:: Aim of the task ::
Repeat verbatim, and only, the lines of the data below, beginning at the line that contains "Why Do Students Take Mathematics Assignment Help? (789, 358)" and stopping after the line that contains "December 2021 (51, 1139)".

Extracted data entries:
====
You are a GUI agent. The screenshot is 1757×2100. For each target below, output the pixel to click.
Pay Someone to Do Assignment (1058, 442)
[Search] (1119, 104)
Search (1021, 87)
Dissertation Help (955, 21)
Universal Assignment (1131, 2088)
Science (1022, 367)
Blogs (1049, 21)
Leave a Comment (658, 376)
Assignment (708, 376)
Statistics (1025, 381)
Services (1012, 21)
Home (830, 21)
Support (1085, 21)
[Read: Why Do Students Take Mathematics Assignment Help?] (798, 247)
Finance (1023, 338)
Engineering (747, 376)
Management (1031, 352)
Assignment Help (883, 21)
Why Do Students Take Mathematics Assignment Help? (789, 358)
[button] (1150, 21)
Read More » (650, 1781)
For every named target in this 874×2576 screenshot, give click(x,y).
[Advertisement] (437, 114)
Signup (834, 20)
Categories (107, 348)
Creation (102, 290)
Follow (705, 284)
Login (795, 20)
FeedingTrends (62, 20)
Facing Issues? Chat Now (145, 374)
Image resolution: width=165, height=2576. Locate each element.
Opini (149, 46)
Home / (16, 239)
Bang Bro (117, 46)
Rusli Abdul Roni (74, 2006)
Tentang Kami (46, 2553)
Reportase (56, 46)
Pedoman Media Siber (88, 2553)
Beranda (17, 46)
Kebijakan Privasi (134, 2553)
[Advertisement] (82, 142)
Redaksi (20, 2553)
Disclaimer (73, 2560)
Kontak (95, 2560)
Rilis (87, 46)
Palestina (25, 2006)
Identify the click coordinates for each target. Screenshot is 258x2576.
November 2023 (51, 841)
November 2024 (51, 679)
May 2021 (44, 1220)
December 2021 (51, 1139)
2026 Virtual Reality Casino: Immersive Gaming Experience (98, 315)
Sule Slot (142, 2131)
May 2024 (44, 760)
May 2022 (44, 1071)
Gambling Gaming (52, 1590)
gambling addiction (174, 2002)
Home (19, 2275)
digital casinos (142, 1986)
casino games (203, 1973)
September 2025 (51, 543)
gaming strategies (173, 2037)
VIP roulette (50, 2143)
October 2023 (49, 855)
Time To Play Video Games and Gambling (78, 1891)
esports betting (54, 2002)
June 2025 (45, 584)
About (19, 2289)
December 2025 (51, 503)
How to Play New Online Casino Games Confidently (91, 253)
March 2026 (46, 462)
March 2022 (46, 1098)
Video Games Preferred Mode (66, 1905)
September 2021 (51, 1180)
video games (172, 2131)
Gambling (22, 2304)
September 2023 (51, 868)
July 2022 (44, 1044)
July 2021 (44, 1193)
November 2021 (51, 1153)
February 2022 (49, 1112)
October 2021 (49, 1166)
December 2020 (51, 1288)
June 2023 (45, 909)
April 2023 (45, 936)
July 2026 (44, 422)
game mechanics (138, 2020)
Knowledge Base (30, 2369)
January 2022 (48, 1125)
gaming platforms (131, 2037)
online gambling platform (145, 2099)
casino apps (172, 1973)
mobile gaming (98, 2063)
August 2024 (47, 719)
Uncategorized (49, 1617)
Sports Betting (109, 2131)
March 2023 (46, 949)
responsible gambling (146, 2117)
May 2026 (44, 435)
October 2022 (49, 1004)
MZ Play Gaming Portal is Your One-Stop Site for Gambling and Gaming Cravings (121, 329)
====
:: Problem solution ::
Why Do Students Take Mathematics Assignment Help? (789, 358)
[button] (1150, 21)
Read More » (650, 1781)
For every named target in this 874×2576 screenshot, give click(x,y).
[Advertisement] (437, 114)
Signup (834, 20)
Categories (107, 348)
Creation (102, 290)
Follow (705, 284)
Login (795, 20)
FeedingTrends (62, 20)
Facing Issues? Chat Now (145, 374)
Image resolution: width=165, height=2576. Locate each element.
Opini (149, 46)
Home / (16, 239)
Bang Bro (117, 46)
Rusli Abdul Roni (74, 2006)
Tentang Kami (46, 2553)
Reportase (56, 46)
Pedoman Media Siber (88, 2553)
Beranda (17, 46)
Kebijakan Privasi (134, 2553)
[Advertisement] (82, 142)
Redaksi (20, 2553)
Disclaimer (73, 2560)
Kontak (95, 2560)
Rilis (87, 46)
Palestina (25, 2006)
Identify the click coordinates for each target. Screenshot is 258x2576.
November 2023 (51, 841)
November 2024 (51, 679)
May 2021 (44, 1220)
December 2021 (51, 1139)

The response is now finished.